»»
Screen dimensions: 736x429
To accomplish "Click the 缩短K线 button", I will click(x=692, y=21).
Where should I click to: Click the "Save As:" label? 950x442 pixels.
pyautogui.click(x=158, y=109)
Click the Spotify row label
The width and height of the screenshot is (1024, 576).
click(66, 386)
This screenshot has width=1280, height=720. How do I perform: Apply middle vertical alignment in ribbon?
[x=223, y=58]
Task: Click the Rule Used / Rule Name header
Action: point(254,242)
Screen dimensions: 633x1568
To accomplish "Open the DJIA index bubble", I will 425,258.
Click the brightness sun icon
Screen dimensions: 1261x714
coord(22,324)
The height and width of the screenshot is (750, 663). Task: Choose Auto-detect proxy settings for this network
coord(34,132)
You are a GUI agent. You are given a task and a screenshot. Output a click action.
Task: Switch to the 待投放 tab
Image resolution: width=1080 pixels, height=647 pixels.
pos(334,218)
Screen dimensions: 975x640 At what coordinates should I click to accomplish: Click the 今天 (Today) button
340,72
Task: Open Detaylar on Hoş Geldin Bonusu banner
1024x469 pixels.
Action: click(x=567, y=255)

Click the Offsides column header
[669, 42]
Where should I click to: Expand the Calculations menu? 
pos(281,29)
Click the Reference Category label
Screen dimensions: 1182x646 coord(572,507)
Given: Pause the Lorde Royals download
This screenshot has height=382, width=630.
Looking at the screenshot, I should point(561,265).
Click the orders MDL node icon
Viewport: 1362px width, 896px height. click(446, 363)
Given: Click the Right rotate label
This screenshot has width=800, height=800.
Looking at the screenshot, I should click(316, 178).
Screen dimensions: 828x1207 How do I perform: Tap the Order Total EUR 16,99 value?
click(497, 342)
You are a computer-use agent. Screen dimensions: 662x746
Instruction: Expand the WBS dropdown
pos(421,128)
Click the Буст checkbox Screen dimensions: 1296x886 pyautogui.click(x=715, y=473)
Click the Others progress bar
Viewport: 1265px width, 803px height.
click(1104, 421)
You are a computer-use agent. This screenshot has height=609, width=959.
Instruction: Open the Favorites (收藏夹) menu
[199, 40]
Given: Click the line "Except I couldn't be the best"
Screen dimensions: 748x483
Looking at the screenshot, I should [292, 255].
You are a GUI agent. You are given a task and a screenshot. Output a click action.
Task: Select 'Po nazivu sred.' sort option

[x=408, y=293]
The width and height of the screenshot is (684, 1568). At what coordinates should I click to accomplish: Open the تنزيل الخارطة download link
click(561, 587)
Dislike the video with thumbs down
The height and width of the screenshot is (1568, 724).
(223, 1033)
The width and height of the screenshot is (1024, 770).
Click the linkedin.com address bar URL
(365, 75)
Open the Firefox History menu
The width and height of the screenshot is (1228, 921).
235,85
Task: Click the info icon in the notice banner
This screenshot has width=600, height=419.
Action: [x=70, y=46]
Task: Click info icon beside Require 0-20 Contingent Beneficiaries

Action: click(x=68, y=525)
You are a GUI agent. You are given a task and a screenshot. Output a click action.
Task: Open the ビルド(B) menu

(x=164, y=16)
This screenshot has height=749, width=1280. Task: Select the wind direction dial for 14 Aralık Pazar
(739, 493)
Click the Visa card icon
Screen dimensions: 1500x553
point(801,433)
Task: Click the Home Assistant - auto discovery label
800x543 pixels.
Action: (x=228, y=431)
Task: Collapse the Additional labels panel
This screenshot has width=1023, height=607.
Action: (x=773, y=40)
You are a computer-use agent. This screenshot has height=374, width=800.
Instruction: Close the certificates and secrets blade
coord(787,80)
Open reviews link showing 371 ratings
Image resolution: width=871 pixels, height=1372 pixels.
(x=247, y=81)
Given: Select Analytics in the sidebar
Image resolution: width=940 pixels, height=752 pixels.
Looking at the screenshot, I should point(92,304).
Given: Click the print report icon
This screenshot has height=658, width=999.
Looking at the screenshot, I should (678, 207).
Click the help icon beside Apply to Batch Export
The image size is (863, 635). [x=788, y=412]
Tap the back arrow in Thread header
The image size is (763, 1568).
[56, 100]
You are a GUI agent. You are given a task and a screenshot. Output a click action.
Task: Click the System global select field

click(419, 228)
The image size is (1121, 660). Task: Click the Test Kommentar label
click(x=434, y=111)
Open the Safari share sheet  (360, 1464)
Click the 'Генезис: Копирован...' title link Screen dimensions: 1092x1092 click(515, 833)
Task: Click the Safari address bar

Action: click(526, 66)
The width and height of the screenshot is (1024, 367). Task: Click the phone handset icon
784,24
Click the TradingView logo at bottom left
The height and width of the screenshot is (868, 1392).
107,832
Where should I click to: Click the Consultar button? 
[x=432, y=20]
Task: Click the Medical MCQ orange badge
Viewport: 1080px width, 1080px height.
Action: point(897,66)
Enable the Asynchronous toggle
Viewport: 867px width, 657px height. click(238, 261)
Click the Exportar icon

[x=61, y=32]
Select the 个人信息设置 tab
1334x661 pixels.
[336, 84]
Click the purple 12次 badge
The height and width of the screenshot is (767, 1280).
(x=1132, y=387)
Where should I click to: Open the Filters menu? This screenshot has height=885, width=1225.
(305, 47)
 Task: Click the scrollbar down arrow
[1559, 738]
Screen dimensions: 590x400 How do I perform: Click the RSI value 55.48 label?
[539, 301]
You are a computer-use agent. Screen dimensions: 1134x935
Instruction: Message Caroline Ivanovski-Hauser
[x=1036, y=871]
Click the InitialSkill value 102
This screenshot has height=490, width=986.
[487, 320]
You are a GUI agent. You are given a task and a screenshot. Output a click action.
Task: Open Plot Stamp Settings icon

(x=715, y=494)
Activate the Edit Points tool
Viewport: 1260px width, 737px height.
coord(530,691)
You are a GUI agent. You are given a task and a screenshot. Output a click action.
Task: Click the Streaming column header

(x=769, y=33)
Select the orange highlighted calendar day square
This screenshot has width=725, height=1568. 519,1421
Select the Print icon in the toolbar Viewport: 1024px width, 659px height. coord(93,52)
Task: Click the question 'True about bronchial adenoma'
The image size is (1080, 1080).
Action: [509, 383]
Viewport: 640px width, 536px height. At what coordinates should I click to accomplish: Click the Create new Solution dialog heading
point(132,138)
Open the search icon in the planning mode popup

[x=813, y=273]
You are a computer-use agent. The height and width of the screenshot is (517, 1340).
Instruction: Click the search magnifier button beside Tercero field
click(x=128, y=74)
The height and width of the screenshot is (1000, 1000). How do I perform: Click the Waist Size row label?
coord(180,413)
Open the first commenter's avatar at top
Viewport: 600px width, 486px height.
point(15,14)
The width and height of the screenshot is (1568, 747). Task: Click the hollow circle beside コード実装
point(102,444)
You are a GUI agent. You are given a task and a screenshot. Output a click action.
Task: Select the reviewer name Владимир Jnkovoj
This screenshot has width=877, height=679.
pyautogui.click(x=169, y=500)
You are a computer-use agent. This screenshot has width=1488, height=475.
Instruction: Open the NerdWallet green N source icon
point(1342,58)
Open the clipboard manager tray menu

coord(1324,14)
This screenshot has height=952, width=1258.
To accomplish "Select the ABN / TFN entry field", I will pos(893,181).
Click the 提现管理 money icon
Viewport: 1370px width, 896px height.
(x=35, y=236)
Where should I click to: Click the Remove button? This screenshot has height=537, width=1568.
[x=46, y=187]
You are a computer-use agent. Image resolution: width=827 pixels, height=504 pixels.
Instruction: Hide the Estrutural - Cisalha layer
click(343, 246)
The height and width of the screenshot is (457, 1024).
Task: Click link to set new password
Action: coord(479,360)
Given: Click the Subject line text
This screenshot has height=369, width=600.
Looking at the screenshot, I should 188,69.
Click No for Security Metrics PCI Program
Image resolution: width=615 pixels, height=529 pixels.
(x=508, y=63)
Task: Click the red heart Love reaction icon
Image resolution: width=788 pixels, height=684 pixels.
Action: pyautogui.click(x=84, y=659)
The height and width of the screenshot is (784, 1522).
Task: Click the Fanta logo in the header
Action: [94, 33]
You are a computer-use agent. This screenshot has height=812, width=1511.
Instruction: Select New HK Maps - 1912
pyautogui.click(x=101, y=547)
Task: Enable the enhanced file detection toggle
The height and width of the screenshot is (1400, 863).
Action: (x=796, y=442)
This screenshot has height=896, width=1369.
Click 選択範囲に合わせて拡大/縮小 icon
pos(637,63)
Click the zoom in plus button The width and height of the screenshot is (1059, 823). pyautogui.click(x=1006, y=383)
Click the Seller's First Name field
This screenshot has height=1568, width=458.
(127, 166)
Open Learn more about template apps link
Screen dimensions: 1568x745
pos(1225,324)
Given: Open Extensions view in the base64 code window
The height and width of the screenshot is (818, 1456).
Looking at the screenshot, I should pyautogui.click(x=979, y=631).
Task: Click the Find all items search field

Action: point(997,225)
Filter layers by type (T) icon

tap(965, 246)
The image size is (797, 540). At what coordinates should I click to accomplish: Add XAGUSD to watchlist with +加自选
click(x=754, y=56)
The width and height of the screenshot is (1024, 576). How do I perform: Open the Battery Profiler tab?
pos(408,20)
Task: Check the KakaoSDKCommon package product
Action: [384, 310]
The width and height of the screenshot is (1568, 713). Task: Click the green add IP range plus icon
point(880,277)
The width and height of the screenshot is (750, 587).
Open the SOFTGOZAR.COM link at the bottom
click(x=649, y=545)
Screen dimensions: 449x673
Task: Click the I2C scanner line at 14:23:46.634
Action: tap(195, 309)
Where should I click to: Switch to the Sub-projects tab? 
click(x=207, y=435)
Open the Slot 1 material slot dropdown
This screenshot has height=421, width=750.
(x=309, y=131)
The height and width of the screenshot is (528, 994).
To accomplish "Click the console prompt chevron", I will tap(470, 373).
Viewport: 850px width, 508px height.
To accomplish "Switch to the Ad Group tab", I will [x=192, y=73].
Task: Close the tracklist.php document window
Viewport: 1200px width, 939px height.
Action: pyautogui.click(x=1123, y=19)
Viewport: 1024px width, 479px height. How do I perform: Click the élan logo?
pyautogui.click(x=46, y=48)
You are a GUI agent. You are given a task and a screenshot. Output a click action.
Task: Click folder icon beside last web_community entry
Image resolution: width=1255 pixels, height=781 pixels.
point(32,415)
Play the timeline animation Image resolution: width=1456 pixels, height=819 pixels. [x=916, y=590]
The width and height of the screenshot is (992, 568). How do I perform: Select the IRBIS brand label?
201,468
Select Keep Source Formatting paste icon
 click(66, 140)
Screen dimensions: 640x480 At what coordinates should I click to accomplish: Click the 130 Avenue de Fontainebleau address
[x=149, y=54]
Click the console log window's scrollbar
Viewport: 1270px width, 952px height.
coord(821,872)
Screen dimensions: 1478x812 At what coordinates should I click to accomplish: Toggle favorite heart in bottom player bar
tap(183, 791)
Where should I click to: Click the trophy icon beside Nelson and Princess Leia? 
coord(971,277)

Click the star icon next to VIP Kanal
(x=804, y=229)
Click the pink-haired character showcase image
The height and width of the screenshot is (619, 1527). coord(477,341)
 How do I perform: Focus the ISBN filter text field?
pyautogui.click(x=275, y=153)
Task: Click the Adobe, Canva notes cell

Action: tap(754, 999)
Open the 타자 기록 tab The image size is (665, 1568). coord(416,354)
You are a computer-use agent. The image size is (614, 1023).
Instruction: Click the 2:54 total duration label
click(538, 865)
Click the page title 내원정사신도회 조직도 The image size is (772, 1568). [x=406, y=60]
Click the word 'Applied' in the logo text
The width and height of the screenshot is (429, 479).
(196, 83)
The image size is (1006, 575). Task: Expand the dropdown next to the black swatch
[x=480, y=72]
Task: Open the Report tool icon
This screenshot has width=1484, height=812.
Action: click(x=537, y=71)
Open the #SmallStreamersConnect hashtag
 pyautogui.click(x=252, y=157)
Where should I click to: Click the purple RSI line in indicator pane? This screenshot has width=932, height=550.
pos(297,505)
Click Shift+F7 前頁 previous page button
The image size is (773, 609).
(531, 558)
««
### [Problem to work on]
Using the records above, copy every line that has the word "banner" in it.

### [Result]
Task: Open Detaylar on Hoş Geldin Bonusu banner
Task: Click the info icon in the notice banner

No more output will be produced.